DATA SECTION:

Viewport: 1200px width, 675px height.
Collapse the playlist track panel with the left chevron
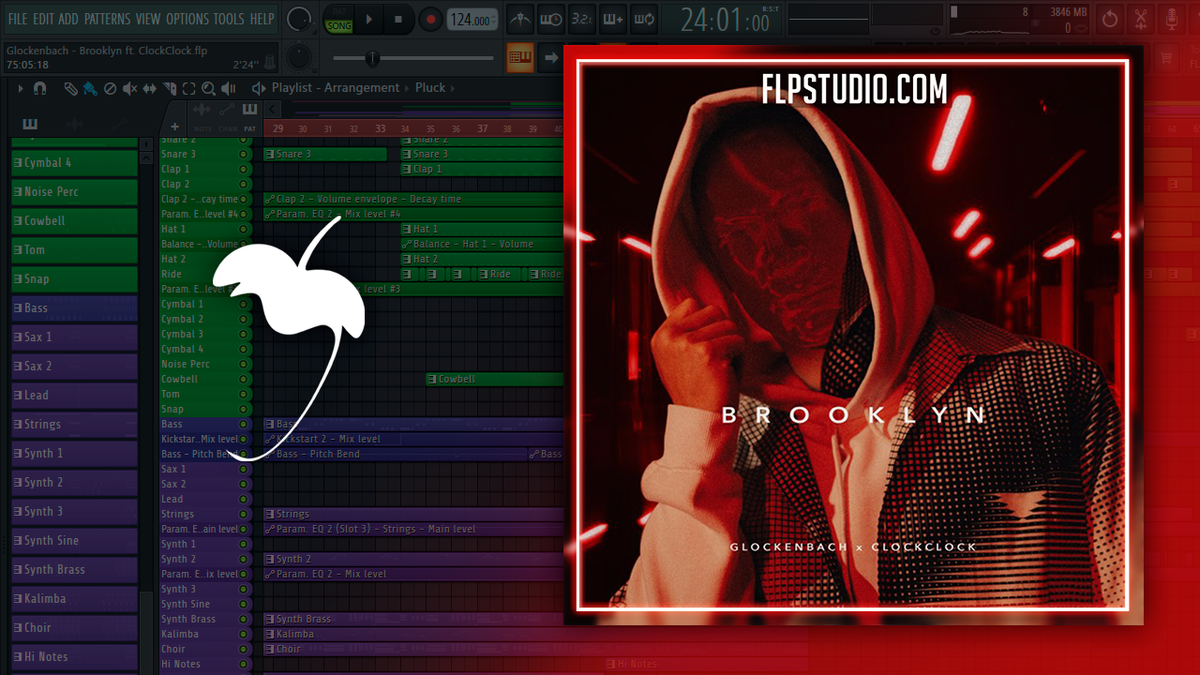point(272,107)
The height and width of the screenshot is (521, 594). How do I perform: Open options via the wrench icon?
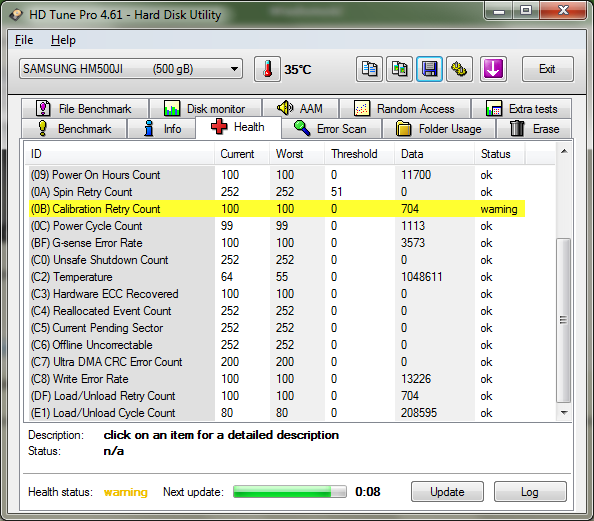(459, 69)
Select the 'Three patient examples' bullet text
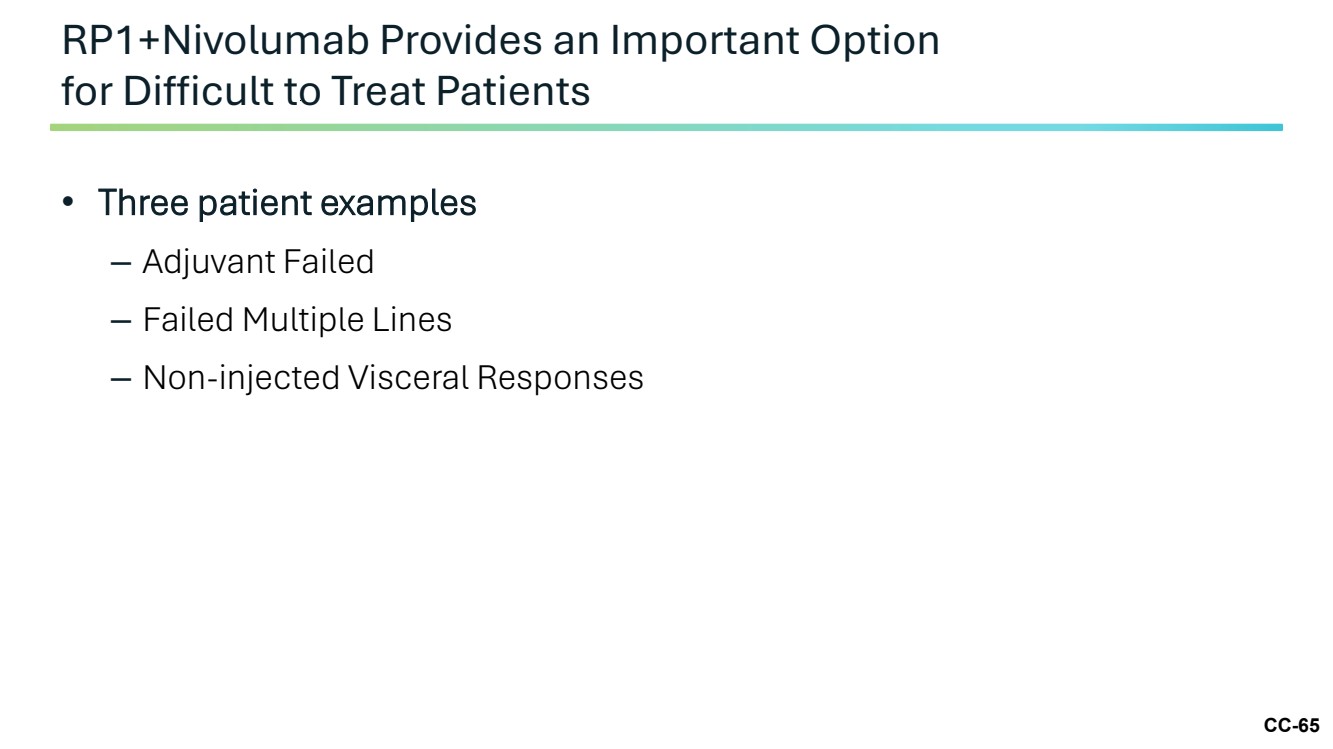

ACTION ITEM: Output the entries above exactly, without their pictures.

RESPONSE AREA:
Viewport: 1200px width, 675px height.
Collapse the playlist track panel with the left chevron
point(272,107)
The height and width of the screenshot is (521, 594). How do I perform: Open options via the wrench icon?
(459, 69)
Select the 'Three patient examples' bullet text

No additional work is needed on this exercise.